Earlier this year, Boyle released a Senate blueprint that includes record funding to combat heroin and opioid addiction. The plan would increase the state’s support of opioid-use disorder services to an all-time high of $265 million, going beyond the 2018-2019 Executive Budget proposal of $228 million.
The plan also includes measures to screen expectant mothers to prevent and treat addiction in infants, better define controlled substances to include drugs like fentanyl, limit and provide alternatives to opioid use, better ensure successful recovery for those struggling with addiction, provide law enforcement with tools to help crack down on drug dealers, and reduce exposure to opioids for children and adults.
The senator opposes legalizing marijuana.
Last year, Boyle also sponsored legislation that was passed by the New York State Senate to authorize the use of familial DNA searching, allowing police to search the DNA database to find a genetic match of close relatives of an offender in an effort to solve a violent crime. New York, at the time, became the 11th state to use this technology.
Boyle recently ran for Suffolk County sheriff while serving in his current post, but lost to Larry Zacarese in the GOP primary. Zacarese ultimately lost to the current sheriff, Errol Toulon, last year.
Boyle isn’t very enthused that under the GOP tax plan, which was passed earlier this year, there is a $10,000 tax cap on state and local tax deductions. “I think we should be able to deduct all of it,” he said.
The senator does, however, support New York State’s recent 2 percent school tax cap.

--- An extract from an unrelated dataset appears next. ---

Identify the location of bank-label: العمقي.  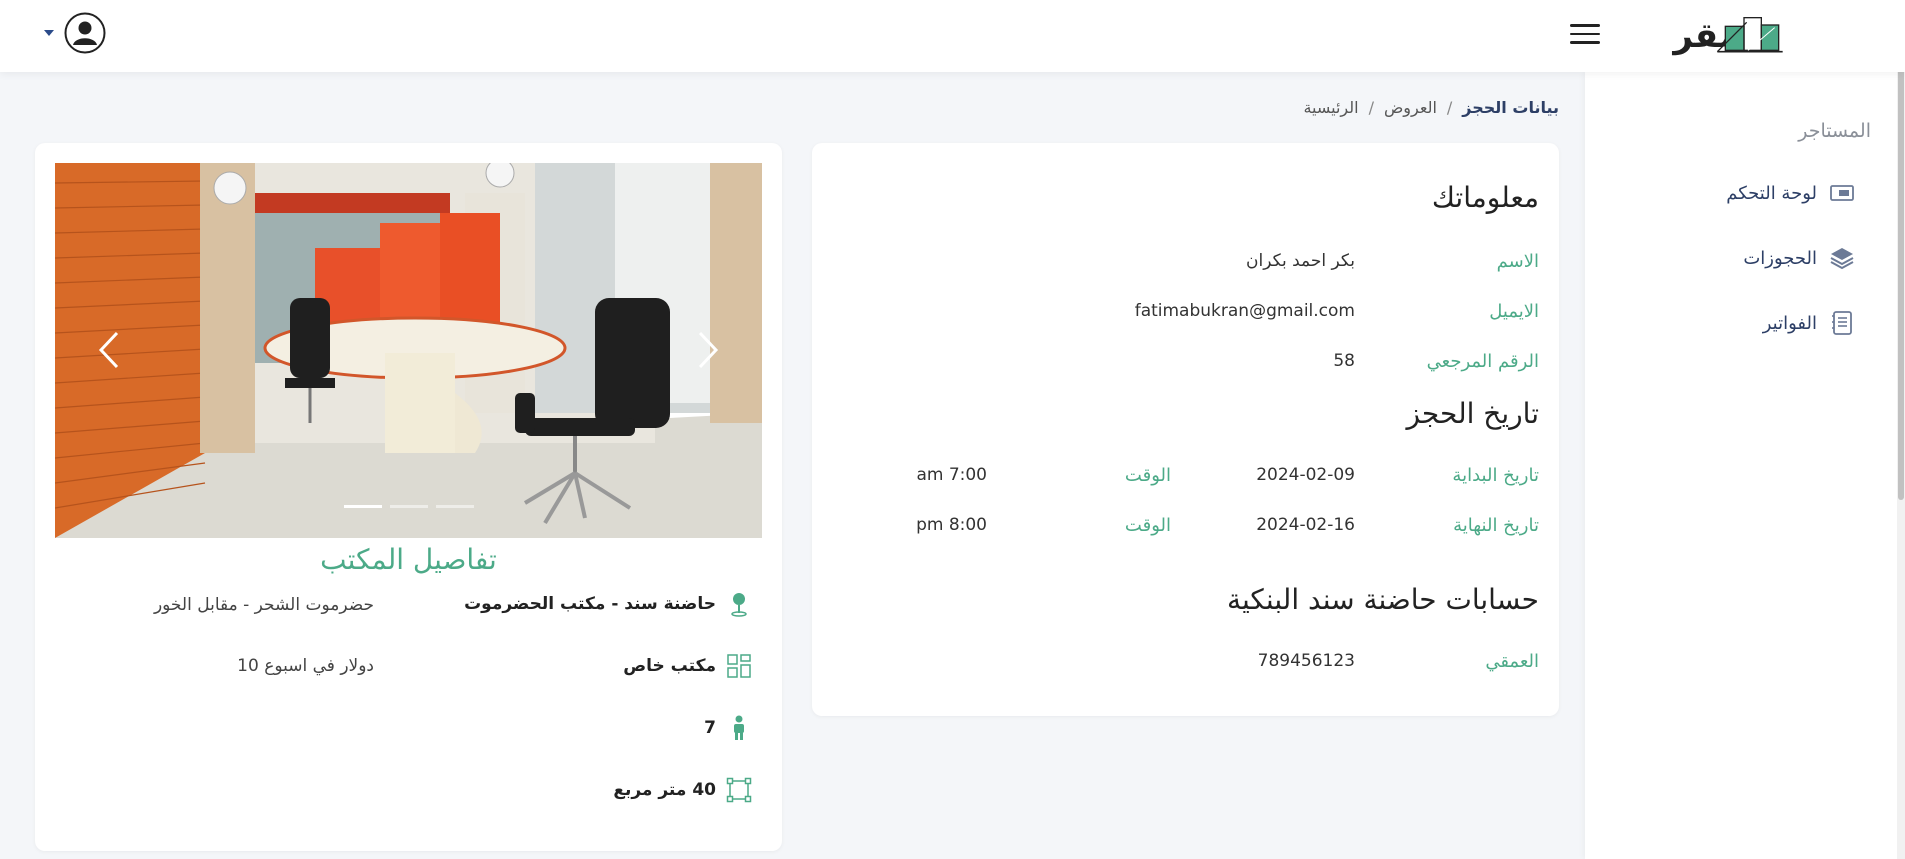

He hopes it will become permanent, but is concerned that the state Senate’s majority caucus will flip to New York City Democrats who, he says, could raise school taxes even more.
Boyle earned his bachelor’s degree in political science from the University of North Carolina at Chapel Hill. He then received his law degree from Albany Law School, along with a master’s degree in public administration from the Rockefeller College of Public Affairs and Policy at the University of Albany.
The senator is opposed to Common Core. “It’s unfair to students, teachers and parents,” he said, adding that more than half of students on Long Island have chosen to opt out of standardized testing.
Earlier in his legal career, Boyle was a founding partner in the law firm of Steinberg & Boyle, LLP, located in East Islip. He currently serves on numerous committees, including NYS Commerce, Economic Development and Small Business, which he chairs.
In regards to water sanitation, the senator says he has called for expanding sewers throughout his district, along with installations in the eastern portion of Islip Town. He also recalled working with fellow Sen. Tom Croci and other local Republican representatives to secure funding for grants to help homeowners install septic tanks. Boyle says the new technology tanks “aren’t cheap” and that government should help residents update their septic systems.
Boyle and his wife, Victoria Ryan, live in Bay Shore. He is the proud stepfather to Patrick and Sarah. He is a member of the Ancient Order of Hibernians and the Sierra Club. He also previously served for 20 years as an EMT with the Great River Fire Department.